After three months, when the students had to write their report, annotations have been extensively used as a way to summarize the documents. After the document title and document type, the search engine provided with Yawas returns the concatenation of the texts highlighted in each document. When the query is empty, the search engine returns the complete set of documents. This functionality was used to get the summaries of all the documents. Several students did not need to access the full text of the document to retrieve what they were looking for. This result suggests that the highlighted texts can improve information access and retrieval. The group who used a traditional bookmark was obviously unable to produce such summaries. Although not allowed in the experiment, students in this group printed the documents and annotated them. The students also extensively used Yawas to score the documents. Yawas was customized so that ratings (*, **, ***) could be attached to each annotation. Yawas has also been extensively used to know what other students had already read. This result confirms that annotations have a clear value to future readers (Marshall, 1998).
Future work Automatic document clustering has already been applied on the document set consisting of 350 documents and 1200 annotation anchors. Hierarchical agglomerative clustering was used as in (Mareek, 1996). Although more comparisons are required, our preliminary results show that annotation-based clustering is better at identifying similar documents compared to a full text clustering. However, many small clusters were found in the annotation-based clustering and a mixture of both methods is now under way. For instance, greater importance could be given to the highlighted words. A similar approach has successfully been applied in (Weiss, 1996) where greater weights were given to the words contained inside specific HTML tags like ,
, and . After an initial clustering has been proposed to the users, newly highlighted documents should be properly inserted into this existing classification. We are studying how the annotations can help. A problem occurs when a document is highlighted for the first time : the automatic classifier is given little information. We suggest to boost the classifier with the words already highlighted in the classified documents. We thus give the classifier more information to compute a similarity with the other documents. When there is no existing classification scheme, (Li, 1998) suggested to use Internet search engines as automatic classifiers.
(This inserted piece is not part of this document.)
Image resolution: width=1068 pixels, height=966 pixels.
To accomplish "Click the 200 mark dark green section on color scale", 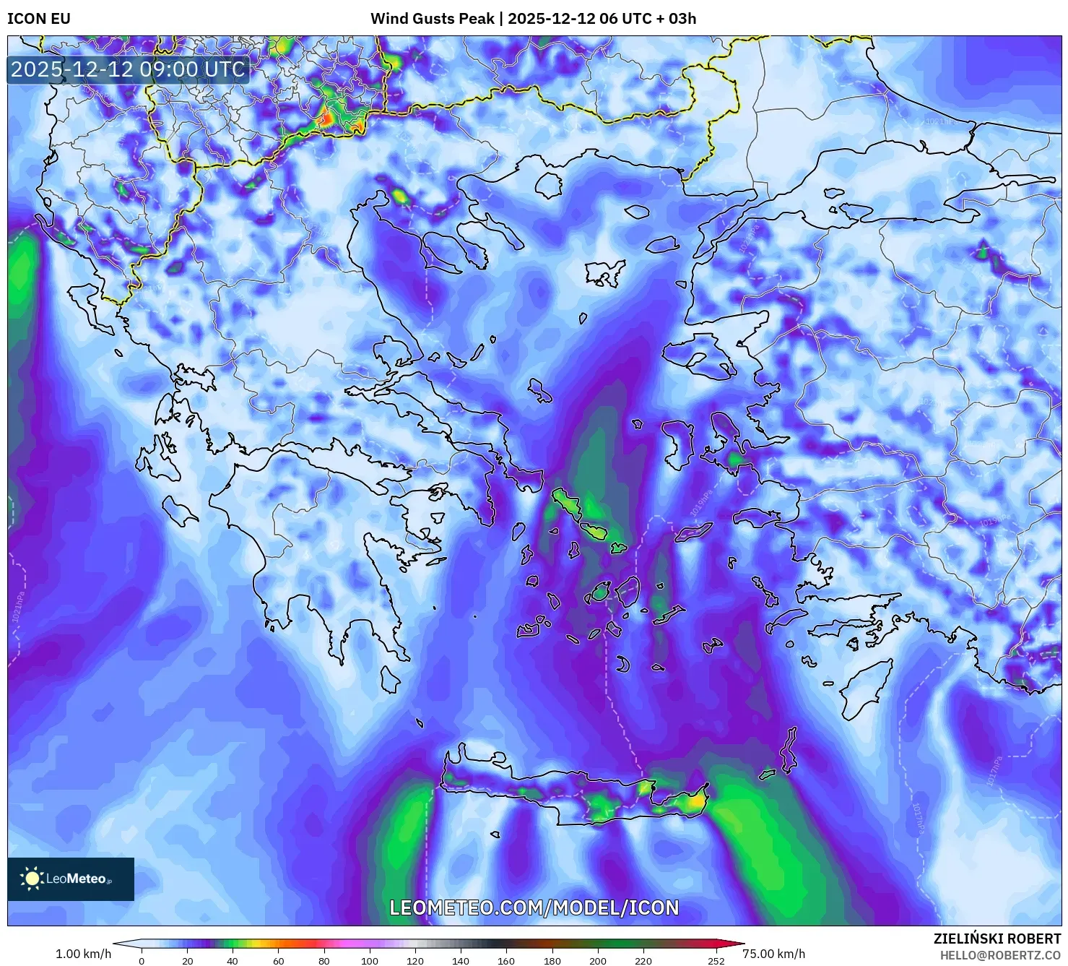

The advantage of using an existing search engine is to get a meaningful category name since they are manually selected. To classify a document, the method selects significant words from the document and then issues a query to the search engine. Significant words are usually selected using word frequency and inverse document frequency. The search engine then returns the documents found similar to this request along with their category. Similarly, we will use the highlighted texts as significant words and see how the classification changes. We expect it to be more user-directed. Even if existing search engines could be used to find the topic of a document, this approach should be combined with a more traditional approach where user defined categories are considered. With Yawas, each annotation has an attribute called “document type”. Examples include “scientific paper”, “home page”, “discussion forum”, “news”... These user defined categories do not necessary exist in existing search engines. Preliminary results also showed that annotations can be used to summarize the documents. Recent research in automatic document summarization (Lopez, 1999 ; Tombros, 1998) demonstrated the benefits of using query terms to produce personalized document summaries. Similarly, highlighted texts could be used to build user-directed document summaries. Document summaries are important for information access and the simple concatenation of highlighted texts has proved to be useful in one of our experiments. When using a search engine, these annotation-based summaries are used to decide if a
document should be read or not. In a future experiment, we will measure users' speed and accuracy in classifying documents when they use the annotation-based summaries or more typical summaries like the title and first few sentences of the documents. Recently, (Phelps, 2000b) introduced robust hyperlinks to deal with the problem of broken URLs. A signature consisting of 5 words is computed for a document. When submitted as a query to search engines, the signatures can retrieve the document whose URL has changed. Even if the highlighted words help users to understand the content of a page, more investigation is still required to test if these words could be used to compute robust hyperlinks in order to retrieve the document whose URL has changed.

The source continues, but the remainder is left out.